An anonymous league insider recently floated a theory that explains why the Great One 2.0 keeps stalling out in the third act. It isn’t about heart. It isn’t about "wanting it more," a phrase sports pundits use when they’ve run out of actual things to say.
The theory is simpler: McDavid has an optimization problem. He’s too fast for his own infrastructure.
Think of the Edmonton Oilers as a legacy tech company trying to run a high-end AI model on server hardware from 2008. You’ve got the shiny, expensive frontend that dazzles the shareholders, but the backend is a mess of spaghetti code and overpriced defensive contracts. When the pressure spikes—usually around mid-May—the whole system throttles.
The insider points to a specific friction: the McDavid Tax. When you pay one guy that much, you’re essentially betting that he can overclock the rest of the roster. But hockey doesn't scale that way. You can’t just "patch" a bottom-six forward to skate at McDavid’s frequency. Instead, what we see every spring is a weirdly predictable breakdown. The opponent realizes they don't have to beat McDavid; they just have to wait for the heat sink to fail.
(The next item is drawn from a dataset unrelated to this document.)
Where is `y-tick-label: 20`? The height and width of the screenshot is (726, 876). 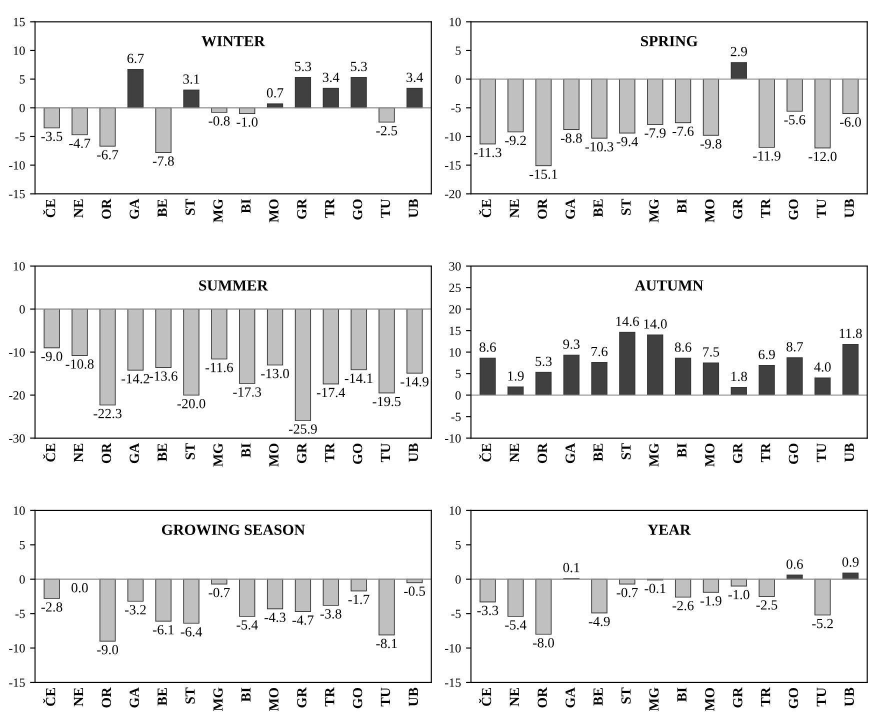
y-tick-label: 20 is located at coordinates (455, 310).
They clog the neutral zone, turn the game into a boring, analog slog, and suddenly the $100 million man is just another guy skating into a wall of cheap, heavy bodies.
It’s the classic "founder’s dilemma" played out on ice. The Oilers built the entire organization around a single point of failure. If McDavid isn't putting up three points a night, the stock price craters.
The trade-offs are getting uglier. Last season, the talk was all about defensive "adjustments" and "grit." Translation: they tried to add some friction to the gears. But you can’t have it both ways. You either let the Ferrari redline and hope the wheels don't fly off, or you put a speed governor on it so it can survive a commute through the mud. Edmonton chose the mud. They tried to turn a lightning bolt into a grinding machine, and all they got for their trouble was a highlight reel of McDavid looking exhausted while his teammates fumbled basic passes.
There’s also the psychological debt. The insider suggests that McDavid’s sheer competence creates a vacuum. When you have a guy who can solve every problem with a solo rush, the rest of the team stops learning how to solve problems themselves. They become passive. They wait for the "skip" to fix the code. By the time the playoffs roll around and the other team shuts down the main server, the backup systems have already rusted over.
We’ve seen this movie before. We saw it with Mike Trout in Anaheim. We saw it with prime Alex Ovechkin before he finally lucked into a year where the hardware held up. The difference is the speed. McDavid’s game is built on a razor-thin margin of error. One stumble, one missed rotation from a $5 million defenseman who’s out of his depth, and the season ends in a locker room interview where everyone looks like they just watched a car crash.
The Oilers keep buying expensive parts, hoping one of them will finally be the magic component that lets McDavid be McDavid for four rounds. They swap out goalies like they’re changing batteries in a smoke detector. They fire coaches like they’re clearing browser cookies.
But maybe the theory is right. Maybe the hump isn't something you get over. Maybe it’s just the natural limit of what one person can do in a game that’s designed to break individuals. You can optimize for regular-season greatness all you want. You can build the most efficient scoring machine in the history of the sport.
But the playoffs aren't a lab. They're a junkyard. And Ferraris don't do well in junkyards.
If the insiders are right, the Oilers aren't one piece away. They’re stuck in a loop of their own making, waiting for a result that the current architecture simply can't deliver.
How many more years do you spend refining the software before you realize the motherboard is cracked?